Hallar empleados, reto de los empresarios textileros, dice el titular de La Opinión, en su página económica.
¿De verdad? En una región con un galopante desempleo y una informalidad que también se encuentra en altos niveles, que ocurran situaciones como estas, llaman a hacer una reflexión desde el punto de vista de la formación de esta mano de obra.
El informe insiste en que en el departamento hay una marcada escasez de mano de obra en el rubro de la confección de prendas de vestir, lo cual implica que se deben emprender acciones para fortalecer ese campo.
Ofrecerles la posibilidad de acceder a planes de capacitación a las personas que buscan empleo, para que se reconviertan y vayan hacia otro campo, es una opción a definir para que la región que tiene un creciente sector confeccionista, ayude a bajar los índices de desempleo que tanta falta hace para mejorar las condiciones de diversas comunidades.
Que cosas como estas ocurran, sin duda deben llamar a la reflexión: hay poca mano de obra y talleres satélites. “No hay talleres y personas capacitadas suficientes”, se le oyó a un empresario de Pamplona.

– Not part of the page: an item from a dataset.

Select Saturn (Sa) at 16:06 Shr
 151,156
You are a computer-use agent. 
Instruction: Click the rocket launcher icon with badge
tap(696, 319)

Siempre para esta fecha, la mano de obra se complica y es muy difícil conseguir trabajadores.
Deberían las alcaldías, en sus planes para impulsar la creación de puestos de trabajo, tener muy presente lo que afirman los empresarios para que en casos específicos como el de los confeccionistas, dirijan programas para darle motivación en materia de personal capacitado y de apoyo a microempresarios para el montaje de pequeños talleres que trabajen con empresarios que necesitan atender los requerimientos de los clientes en la región o en el país.
Esto sería una buena opción para elevar la posibilidad de acierto y de reflejo positivo en esa clase de acciones dirigidas desde las administraciones locales a ayudar a desescalar los índices de desocupación, atacando puntos concretos como los señalados.
Y para hacerlo más potente, es indispensable que esa labor tenga el respaldo de instituciones educativas especializadas como el ISER de Pamplona y el Servicio Nacional de Aprendizaje (Sena).
Si en la ‘Ciudad Mitrada’ hoy existe ese déficit de personal calificado en el manejo de máquinas y elaboración de trajes, bluyines o para las tareas de finalización de prendas, entre otros, lo obvio es que el ISER, en coordinación con la Cámara de Comercio y la Alcaldía abriera las aulas a cursos de esa naturaleza.
El Sena también debería hacer lo mismo, máxime que dentro de sus programas hay algunos que se relacionan con el manejo de máquinas especiales en el campo de las confecciones y sería un paso en la dirección correcta a ayudar a reducir empleo y a mejorar las capacidades de esta clase de mano de obra.
Ahí tiene el Estado una opción real para ayudarle a la ciudad a mermar un poco este problema estructural y a formar personas que a futuro y con el respaldo financiero pudieran dar el salto a convertirse en pequeños empresarios de un sector que da muestras de buen comportamiento.
Lo anterior nos indica que las soluciones a veces están ahí al alcance de la mano y que lo único que se debe hacer es atender la inquietud del sector privado y desde la órbita gubernamental ayudarle a que cuente con el recurso humano preparado e idóneo, que incluso ayudará a mejorar la competitividad y productividad.